Caspari was a member of Samuel Hahnemann‘s Provers Union, and he was the compiler of the first homeopathic pharmacopoeia in 1825, and he wrote the Homeopathic Domestic Physician which included a chapter on mesmerism. Herbert Mayo was enthusiastic about mesmerism, and he invented a Odometer to prove its effects, and Carl Gottlob Caspari was his assistant in these experiments.
Carl Gottlob Caspari was the son of a village minister at Zschorlau, near Delitzsch. He studied and graduated at Leipzic.
He was the grandson of the Prof. D. Schott. In 1822 he delivered a course of lectures on practical surgery, to the students at Leipsic, being at the same time attracted to the teachings of Samuel Hahnemann.
Won by these unchangeable principles, he relinquished a brilliant future in a celebrated school for a place, perhaps obscure, with those who were subject to ridicule. After serious studies he published a work entitled My Observations Upon Homeopathy. He sought to reconcile the two doctrines. Having friends in both camps he attempted an impossible amalgamation between homeopathy and allopathy.
Surgery had been his favorite study, and his first researches into homeopathy were to determine the reciprocal influence of this branch on the two parties in the art of healing. He published many memoirs upon the subject. He believed that surgery and medicine need no longer be divided, but that with the aid of homeopathy surgical diseases could be more successfully treated.
Rather than disturb his researches he refused the Chair of Homeopathy at the University of Cracow, offered at the suggestion of the Consul General at Leipsic by the Russian Secretary of State, M. de Freigang.
Caspari especially excelled in didactic writings. He was actively engaged in his literary work at Leipsic when, sometime iii the beginning of the year 1828, he was attacked with the Smallpox, during an epidemic, and, being delirious, during the absence of his nurse he got hold of a loaded gun with which he shot himself through the head. This painful accident happened on February 15, 1828.
Caspari during the latter part of his life relinquished his notions regarding the union of the allopathic and homeopathic schools and became a zealous homeopath.
It is said that Samuel Hahnemann didn’t like him. and this amalgamation plan (between homeopaths and allopaths) is cited to account for this dislike. He was at the time of his death abort thirty years of age.
Pierre Augustus Rapou says of Caspari, that he had made electricity in connection with homeopathic therapeutics a special study. He had designed to write a monograph upon the subject, but the multiplicity of his other literary labors prevented it…
“From all that has been said it is evident enough that Caspari was a man of intellect and great attainments, and would have rendered homeopathy many an essential service.”
Franz Hartmann explains: “At this time (1826) two men were living whose premature death was a sad loss to homeopathy, for both were gifted men, and their works testify that their powers of mind were such as the Creator entrusts to but few.
“I refer to Dr Caspari and Carl Georg Christian Hartlaub concerning whom I can give no information except as regards their scientific character, for of their lives I knew but little.
“Dr. Caspari was the son of a very estimable country pastor, residing at Zschorlau near Delitsch, whose strictly religious character seems to have been inherited by his son, in whom it might have produced all overexcitement (though in this I may be mistaken), which rendered hint not quite accessible by everyone; I must, at least, infer from his general deportment that he was possessed of all insufferable haughtiness, which seemed to be based upon a fancy that he was exalted above all others.

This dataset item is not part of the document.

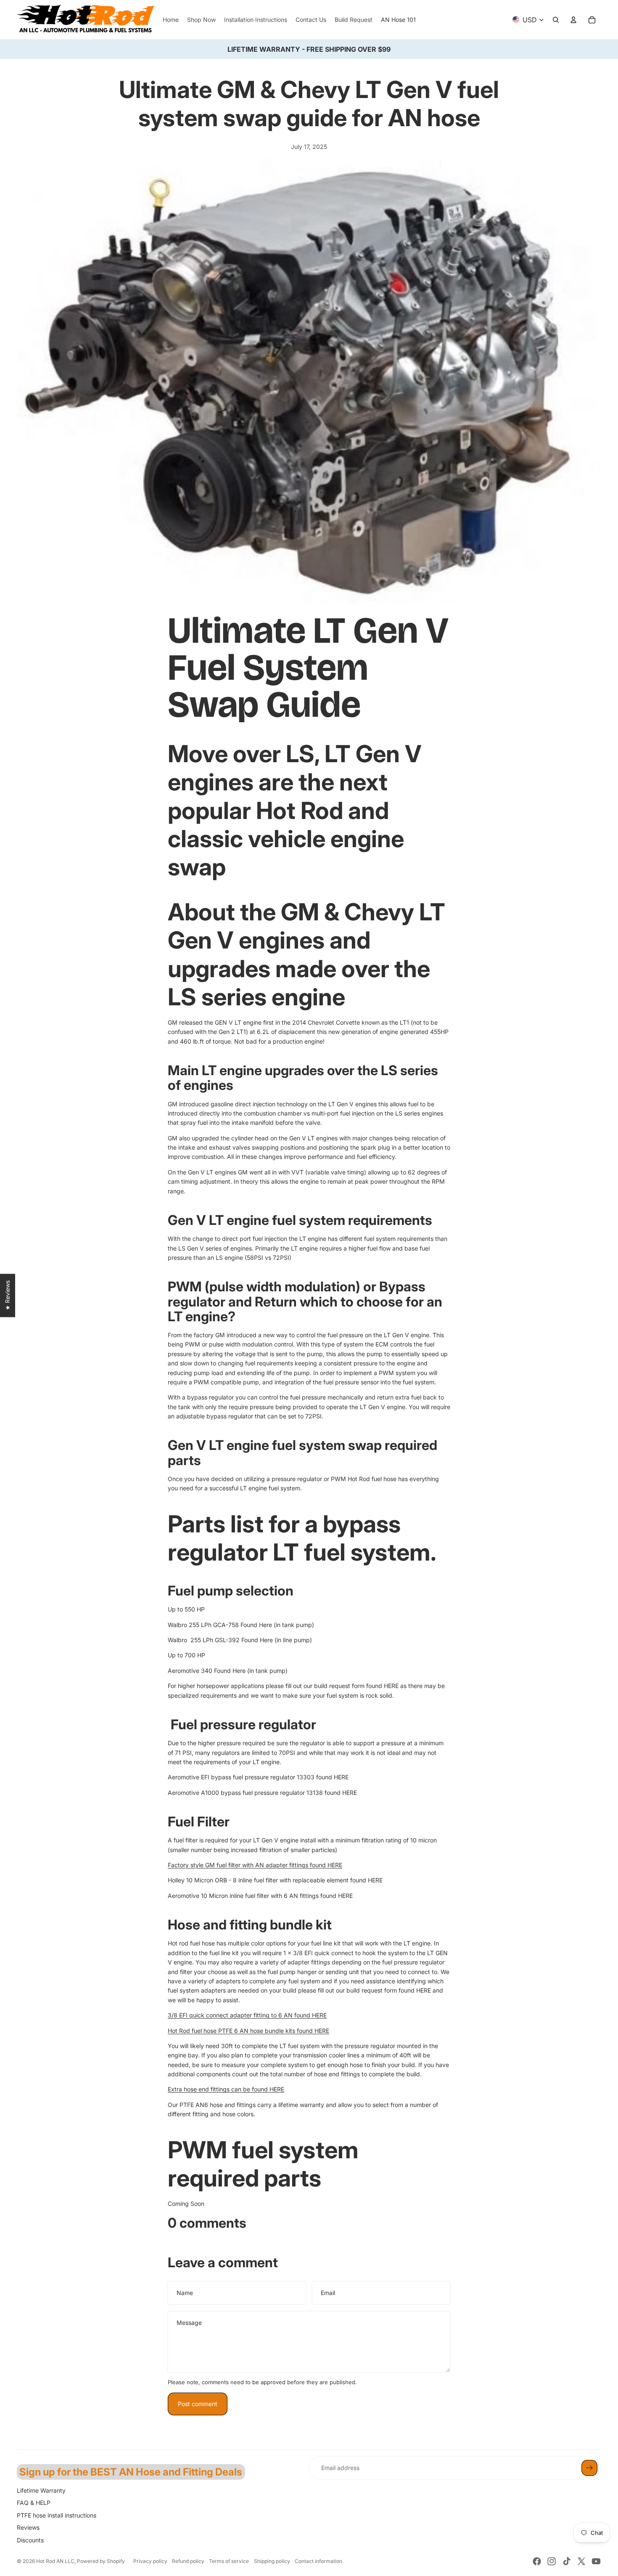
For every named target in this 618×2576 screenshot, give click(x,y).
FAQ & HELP (33, 2502)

“I cheerfully acknowledge, however, that I might have seen more than really existed, and perhaps this false observation is to be attributed to my snail house nature, the cause of which might have been found in my limited pecuniary means; but thus far my judgement was perfectly correct, that Caspari labored under an intellectual over-excitement, which manifested itself in eccentricities during his last sickness, and was, in fact, the occasion of his death.
“Caspari accomplished much at a time when homeopathy needed perfecting in every direction; it matters not whether he was incited to undertake his many labors spontaneously, or upon the suggestion of others, it is enough that he always comprehended his subject justly and enriched the science by its development.
“Thus he felt deeply, with all homeopaths then living, that the rapid spread of the new system among the people must depend upon the degree in which it enlisted the sympathy of the public.
“Fully possessed of this conviction he undertook the preparation of his work upon Homeopathic Domestic Physician, in which he accomplished his purpose in a manner which leaves nothing more to be desired.
“Thus Caspari, by the preparation of his Dispensatory, occasioned the publication of the present Homeopathic Pharmacopoeia. And who knows whether by his proving of Carbo vegetabilis he might not have excited Samuel Hahnemann to undertake the proving of both the charcoals. I am not quite positive as regards this last fact, but remember that Samuel Hahnemann was at one time quite angry at Caspari and cannot tell whether it was because he was always displeased with those who anticipated him.